--- Your goal ---
Give back all the records below, unaltered.

+++ Exercise material +++

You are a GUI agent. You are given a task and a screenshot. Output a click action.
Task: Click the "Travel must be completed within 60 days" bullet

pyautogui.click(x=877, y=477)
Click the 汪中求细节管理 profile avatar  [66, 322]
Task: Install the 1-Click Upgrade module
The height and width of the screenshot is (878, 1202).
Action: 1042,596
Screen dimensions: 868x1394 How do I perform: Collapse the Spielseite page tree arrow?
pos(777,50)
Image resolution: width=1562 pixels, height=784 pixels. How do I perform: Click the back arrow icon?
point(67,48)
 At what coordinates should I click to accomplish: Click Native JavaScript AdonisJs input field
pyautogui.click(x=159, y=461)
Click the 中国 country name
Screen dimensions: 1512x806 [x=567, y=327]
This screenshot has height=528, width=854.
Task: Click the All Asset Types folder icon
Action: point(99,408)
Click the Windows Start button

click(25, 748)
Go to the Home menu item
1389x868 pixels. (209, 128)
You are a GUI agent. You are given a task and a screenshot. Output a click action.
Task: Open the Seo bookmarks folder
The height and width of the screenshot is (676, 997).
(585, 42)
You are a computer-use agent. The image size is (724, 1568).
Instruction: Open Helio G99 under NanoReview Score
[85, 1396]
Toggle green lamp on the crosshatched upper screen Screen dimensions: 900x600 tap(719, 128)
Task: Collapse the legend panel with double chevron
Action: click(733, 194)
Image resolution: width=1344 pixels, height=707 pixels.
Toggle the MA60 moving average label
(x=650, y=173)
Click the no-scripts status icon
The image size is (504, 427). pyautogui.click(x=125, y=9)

+++

--- Answer area ---
You are a GUI agent. You are given a task and a screenshot. Output a click action.
Task: Click the "Travel must be completed within 60 days" bullet

pyautogui.click(x=877, y=477)
Click the 汪中求细节管理 profile avatar  [66, 322]
Task: Install the 1-Click Upgrade module
The height and width of the screenshot is (878, 1202).
Action: 1042,596
Screen dimensions: 868x1394 How do I perform: Collapse the Spielseite page tree arrow?
pos(777,50)
Image resolution: width=1562 pixels, height=784 pixels. How do I perform: Click the back arrow icon?
point(67,48)
 At what coordinates should I click to accomplish: Click Native JavaScript AdonisJs input field
pyautogui.click(x=159, y=461)
Click the 中国 country name
Screen dimensions: 1512x806 [x=567, y=327]
This screenshot has height=528, width=854.
Task: Click the All Asset Types folder icon
Action: point(99,408)
Click the Windows Start button

click(25, 748)
Go to the Home menu item
1389x868 pixels. (209, 128)
You are a GUI agent. You are given a task and a screenshot. Output a click action.
Task: Open the Seo bookmarks folder
The height and width of the screenshot is (676, 997).
(585, 42)
You are a computer-use agent. The image size is (724, 1568).
Instruction: Open Helio G99 under NanoReview Score
[85, 1396]
Toggle green lamp on the crosshatched upper screen Screen dimensions: 900x600 tap(719, 128)
Task: Collapse the legend panel with double chevron
Action: click(733, 194)
Image resolution: width=1344 pixels, height=707 pixels.
Toggle the MA60 moving average label
(x=650, y=173)
Click the no-scripts status icon
The image size is (504, 427). pyautogui.click(x=125, y=9)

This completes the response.